[Records for locating described items]
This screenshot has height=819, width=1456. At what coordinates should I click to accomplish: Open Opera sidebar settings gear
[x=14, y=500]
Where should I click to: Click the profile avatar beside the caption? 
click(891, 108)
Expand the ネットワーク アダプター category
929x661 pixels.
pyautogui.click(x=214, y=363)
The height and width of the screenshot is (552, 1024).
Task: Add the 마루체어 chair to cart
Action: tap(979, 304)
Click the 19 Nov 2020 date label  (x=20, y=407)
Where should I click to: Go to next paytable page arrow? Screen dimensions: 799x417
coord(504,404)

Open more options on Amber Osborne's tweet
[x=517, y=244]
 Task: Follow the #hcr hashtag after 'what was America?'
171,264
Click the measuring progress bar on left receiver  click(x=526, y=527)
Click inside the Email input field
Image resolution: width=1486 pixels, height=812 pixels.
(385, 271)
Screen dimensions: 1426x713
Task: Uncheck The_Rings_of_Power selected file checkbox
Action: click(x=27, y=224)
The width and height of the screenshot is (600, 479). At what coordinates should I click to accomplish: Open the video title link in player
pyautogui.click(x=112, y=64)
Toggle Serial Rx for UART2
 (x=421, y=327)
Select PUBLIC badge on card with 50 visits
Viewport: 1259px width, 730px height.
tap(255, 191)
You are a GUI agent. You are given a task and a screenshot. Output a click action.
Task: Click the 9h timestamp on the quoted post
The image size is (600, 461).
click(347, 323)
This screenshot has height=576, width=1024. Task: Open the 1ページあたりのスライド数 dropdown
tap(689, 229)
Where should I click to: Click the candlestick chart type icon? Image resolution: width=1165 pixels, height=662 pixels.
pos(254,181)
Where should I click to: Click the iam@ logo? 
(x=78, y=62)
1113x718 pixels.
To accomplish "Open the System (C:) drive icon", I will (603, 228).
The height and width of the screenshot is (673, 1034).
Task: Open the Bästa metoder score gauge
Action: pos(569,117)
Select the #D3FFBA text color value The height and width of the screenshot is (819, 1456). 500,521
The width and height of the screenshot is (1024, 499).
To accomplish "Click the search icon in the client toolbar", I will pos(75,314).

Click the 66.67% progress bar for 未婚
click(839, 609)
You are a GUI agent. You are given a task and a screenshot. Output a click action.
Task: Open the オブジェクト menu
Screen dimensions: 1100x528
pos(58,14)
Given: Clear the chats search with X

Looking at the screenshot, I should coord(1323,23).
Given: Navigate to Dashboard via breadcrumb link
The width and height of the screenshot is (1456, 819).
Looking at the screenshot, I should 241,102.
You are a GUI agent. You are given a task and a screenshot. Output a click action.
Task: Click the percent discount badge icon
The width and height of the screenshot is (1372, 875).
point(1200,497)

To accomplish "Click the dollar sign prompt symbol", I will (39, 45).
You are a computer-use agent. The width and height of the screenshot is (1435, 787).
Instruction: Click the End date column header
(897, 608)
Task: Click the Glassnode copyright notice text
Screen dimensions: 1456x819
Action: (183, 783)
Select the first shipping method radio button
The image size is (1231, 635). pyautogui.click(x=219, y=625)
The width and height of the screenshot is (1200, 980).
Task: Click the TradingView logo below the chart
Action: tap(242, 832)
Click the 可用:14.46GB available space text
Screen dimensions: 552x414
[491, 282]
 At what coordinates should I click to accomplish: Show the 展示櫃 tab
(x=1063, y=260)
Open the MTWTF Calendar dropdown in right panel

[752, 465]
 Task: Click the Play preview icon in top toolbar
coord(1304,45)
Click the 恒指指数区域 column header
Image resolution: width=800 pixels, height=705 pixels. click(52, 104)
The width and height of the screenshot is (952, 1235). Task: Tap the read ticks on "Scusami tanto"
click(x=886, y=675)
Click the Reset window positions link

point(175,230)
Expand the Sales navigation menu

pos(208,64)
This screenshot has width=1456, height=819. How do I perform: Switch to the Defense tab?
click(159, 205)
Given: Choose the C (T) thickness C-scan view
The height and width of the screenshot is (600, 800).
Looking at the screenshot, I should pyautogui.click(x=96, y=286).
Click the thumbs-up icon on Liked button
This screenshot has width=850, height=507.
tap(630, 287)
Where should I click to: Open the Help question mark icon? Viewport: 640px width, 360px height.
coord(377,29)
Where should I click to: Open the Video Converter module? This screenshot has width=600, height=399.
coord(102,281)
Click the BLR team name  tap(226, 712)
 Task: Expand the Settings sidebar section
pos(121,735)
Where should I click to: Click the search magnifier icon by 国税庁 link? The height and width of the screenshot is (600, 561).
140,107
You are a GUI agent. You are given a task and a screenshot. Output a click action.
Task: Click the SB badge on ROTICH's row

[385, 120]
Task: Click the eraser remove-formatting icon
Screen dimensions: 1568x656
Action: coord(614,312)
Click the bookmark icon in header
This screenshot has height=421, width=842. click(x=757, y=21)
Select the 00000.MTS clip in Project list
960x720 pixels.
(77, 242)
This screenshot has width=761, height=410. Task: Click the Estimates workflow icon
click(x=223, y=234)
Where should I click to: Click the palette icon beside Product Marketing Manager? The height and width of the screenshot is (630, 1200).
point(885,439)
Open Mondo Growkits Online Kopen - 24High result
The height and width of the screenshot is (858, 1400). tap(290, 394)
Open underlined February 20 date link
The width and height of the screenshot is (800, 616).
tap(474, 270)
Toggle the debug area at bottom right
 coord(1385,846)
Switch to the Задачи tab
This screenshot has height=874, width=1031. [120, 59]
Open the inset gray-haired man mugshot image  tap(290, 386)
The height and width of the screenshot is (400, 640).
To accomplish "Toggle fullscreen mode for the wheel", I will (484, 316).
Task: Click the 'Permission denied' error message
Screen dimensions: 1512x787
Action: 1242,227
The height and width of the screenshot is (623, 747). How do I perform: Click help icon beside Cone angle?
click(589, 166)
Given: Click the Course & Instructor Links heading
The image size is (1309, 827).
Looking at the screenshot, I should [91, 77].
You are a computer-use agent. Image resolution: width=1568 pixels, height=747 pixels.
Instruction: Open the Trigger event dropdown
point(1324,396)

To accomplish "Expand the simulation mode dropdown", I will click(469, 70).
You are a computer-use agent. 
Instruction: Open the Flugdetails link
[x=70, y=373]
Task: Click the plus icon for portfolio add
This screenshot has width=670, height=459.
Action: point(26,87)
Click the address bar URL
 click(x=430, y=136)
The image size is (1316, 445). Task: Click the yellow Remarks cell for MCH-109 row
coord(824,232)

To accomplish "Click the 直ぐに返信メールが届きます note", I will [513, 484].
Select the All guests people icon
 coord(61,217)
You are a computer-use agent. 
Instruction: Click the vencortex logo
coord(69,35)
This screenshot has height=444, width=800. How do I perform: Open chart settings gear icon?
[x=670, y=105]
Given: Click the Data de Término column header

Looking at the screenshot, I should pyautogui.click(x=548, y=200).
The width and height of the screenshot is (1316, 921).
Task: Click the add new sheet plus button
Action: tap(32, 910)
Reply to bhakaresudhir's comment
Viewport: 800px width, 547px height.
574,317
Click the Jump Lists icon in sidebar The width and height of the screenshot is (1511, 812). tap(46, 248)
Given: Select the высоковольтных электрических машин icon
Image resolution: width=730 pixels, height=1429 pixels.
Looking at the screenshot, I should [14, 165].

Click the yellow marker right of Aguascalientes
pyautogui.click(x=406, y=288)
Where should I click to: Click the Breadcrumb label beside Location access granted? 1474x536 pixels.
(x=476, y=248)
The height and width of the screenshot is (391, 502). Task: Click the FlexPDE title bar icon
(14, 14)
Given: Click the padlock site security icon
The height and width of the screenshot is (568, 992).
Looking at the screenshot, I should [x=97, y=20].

_What the exercise asks_
Copy the lines of the listing above verbatim, starting at the line containing "Open more options on Amber Osborne's tweet" and ending at the line containing "Action: click(x=27, y=224)", with both of those lines included.

_Task response_
Open more options on Amber Osborne's tweet
[x=517, y=244]
 Task: Follow the #hcr hashtag after 'what was America?'
171,264
Click the measuring progress bar on left receiver  click(x=526, y=527)
Click inside the Email input field
Image resolution: width=1486 pixels, height=812 pixels.
(385, 271)
Screen dimensions: 1426x713
Task: Uncheck The_Rings_of_Power selected file checkbox
Action: click(x=27, y=224)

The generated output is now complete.